*** Begin section ***

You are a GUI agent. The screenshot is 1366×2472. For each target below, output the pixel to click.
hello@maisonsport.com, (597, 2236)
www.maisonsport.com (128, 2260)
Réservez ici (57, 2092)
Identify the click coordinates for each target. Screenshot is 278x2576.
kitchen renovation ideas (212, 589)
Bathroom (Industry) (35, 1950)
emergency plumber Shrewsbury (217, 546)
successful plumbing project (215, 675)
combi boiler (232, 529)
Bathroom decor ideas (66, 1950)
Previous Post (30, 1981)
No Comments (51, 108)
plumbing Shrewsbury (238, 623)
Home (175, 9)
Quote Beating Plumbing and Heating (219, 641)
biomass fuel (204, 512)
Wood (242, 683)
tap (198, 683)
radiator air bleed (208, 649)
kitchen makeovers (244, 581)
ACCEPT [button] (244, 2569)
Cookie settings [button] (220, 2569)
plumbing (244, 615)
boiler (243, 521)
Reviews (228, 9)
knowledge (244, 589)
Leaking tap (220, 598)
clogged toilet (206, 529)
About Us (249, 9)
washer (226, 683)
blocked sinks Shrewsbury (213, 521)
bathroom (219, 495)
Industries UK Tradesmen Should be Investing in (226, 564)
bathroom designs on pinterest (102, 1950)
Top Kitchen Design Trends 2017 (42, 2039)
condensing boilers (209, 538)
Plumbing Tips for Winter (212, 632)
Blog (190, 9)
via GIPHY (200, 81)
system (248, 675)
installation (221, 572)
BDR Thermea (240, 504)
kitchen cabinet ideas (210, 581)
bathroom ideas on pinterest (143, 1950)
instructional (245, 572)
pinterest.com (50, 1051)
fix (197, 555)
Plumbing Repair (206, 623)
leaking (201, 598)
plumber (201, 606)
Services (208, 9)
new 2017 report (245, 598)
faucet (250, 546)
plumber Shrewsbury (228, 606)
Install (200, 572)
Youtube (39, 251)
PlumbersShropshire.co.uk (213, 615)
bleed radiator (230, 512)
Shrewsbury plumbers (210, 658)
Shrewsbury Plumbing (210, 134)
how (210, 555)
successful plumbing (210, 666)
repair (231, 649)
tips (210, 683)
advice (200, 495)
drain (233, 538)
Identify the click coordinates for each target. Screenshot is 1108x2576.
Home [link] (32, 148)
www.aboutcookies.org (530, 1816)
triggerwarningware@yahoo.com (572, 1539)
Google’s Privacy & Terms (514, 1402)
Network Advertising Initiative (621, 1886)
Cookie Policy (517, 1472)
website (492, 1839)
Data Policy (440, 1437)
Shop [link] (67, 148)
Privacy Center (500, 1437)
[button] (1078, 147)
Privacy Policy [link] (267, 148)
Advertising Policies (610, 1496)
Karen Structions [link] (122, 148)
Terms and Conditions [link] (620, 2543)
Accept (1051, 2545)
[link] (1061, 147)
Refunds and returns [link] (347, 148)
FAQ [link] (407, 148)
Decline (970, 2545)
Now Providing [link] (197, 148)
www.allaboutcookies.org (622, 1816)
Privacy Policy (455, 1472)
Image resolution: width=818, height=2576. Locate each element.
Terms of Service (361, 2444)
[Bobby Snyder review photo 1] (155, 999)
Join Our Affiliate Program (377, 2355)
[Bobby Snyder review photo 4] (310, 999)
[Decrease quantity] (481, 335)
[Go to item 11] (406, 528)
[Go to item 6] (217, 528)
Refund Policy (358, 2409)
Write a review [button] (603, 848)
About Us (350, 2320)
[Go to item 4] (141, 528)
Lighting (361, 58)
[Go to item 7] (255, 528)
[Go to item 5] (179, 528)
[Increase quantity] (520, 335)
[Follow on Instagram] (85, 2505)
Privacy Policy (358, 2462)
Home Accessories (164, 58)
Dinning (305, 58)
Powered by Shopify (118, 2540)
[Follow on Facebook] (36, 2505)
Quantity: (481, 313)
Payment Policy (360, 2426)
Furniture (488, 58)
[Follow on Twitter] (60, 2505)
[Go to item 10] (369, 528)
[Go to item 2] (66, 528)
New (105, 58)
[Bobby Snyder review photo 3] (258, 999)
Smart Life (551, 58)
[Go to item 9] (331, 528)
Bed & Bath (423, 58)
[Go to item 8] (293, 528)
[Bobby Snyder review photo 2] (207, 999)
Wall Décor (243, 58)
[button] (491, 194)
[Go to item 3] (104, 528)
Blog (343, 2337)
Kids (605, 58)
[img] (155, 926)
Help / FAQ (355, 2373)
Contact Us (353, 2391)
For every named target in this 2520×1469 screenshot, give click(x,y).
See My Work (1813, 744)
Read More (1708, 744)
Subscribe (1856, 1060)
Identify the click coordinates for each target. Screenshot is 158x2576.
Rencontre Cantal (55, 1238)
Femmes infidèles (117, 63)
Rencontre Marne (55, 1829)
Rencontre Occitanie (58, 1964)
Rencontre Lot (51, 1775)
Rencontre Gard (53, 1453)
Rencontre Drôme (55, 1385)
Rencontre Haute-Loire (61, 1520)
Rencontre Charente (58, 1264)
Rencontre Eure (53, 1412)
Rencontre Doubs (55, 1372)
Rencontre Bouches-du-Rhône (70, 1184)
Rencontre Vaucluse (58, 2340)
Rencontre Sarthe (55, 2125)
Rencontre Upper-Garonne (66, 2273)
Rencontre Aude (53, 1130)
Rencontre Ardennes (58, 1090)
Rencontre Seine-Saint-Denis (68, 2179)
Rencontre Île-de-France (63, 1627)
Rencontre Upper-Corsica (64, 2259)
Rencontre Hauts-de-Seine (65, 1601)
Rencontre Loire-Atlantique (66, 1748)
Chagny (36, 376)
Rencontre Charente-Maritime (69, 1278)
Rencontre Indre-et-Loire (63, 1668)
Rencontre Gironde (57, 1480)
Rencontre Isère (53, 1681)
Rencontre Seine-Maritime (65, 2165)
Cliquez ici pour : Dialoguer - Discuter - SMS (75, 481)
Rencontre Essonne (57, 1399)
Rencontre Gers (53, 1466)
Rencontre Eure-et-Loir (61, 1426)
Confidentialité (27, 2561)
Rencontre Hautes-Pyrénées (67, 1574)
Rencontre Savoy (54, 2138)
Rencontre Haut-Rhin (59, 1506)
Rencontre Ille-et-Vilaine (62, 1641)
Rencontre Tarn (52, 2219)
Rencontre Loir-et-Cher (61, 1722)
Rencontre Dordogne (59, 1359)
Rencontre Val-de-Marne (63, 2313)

*** End section ***

> **WORK TASK**
When copying the data above, please keep exactly the lines from its first line through the line with "Leaking tap (220, 598)", both ends included, and drop the rest.

> **TASK ANSWER**
You are a GUI agent. The screenshot is 1366×2472. For each target below, output the pixel to click.
hello@maisonsport.com, (597, 2236)
www.maisonsport.com (128, 2260)
Réservez ici (57, 2092)
Identify the click coordinates for each target. Screenshot is 278x2576.
kitchen renovation ideas (212, 589)
Bathroom (Industry) (35, 1950)
emergency plumber Shrewsbury (217, 546)
successful plumbing project (215, 675)
combi boiler (232, 529)
Bathroom decor ideas (66, 1950)
Previous Post (30, 1981)
No Comments (51, 108)
plumbing Shrewsbury (238, 623)
Home (175, 9)
Quote Beating Plumbing and Heating (219, 641)
biomass fuel (204, 512)
Wood (242, 683)
tap (198, 683)
radiator air bleed (208, 649)
kitchen makeovers (244, 581)
ACCEPT [button] (244, 2569)
Cookie settings [button] (220, 2569)
plumbing (244, 615)
boiler (243, 521)
Reviews (228, 9)
knowledge (244, 589)
Leaking tap (220, 598)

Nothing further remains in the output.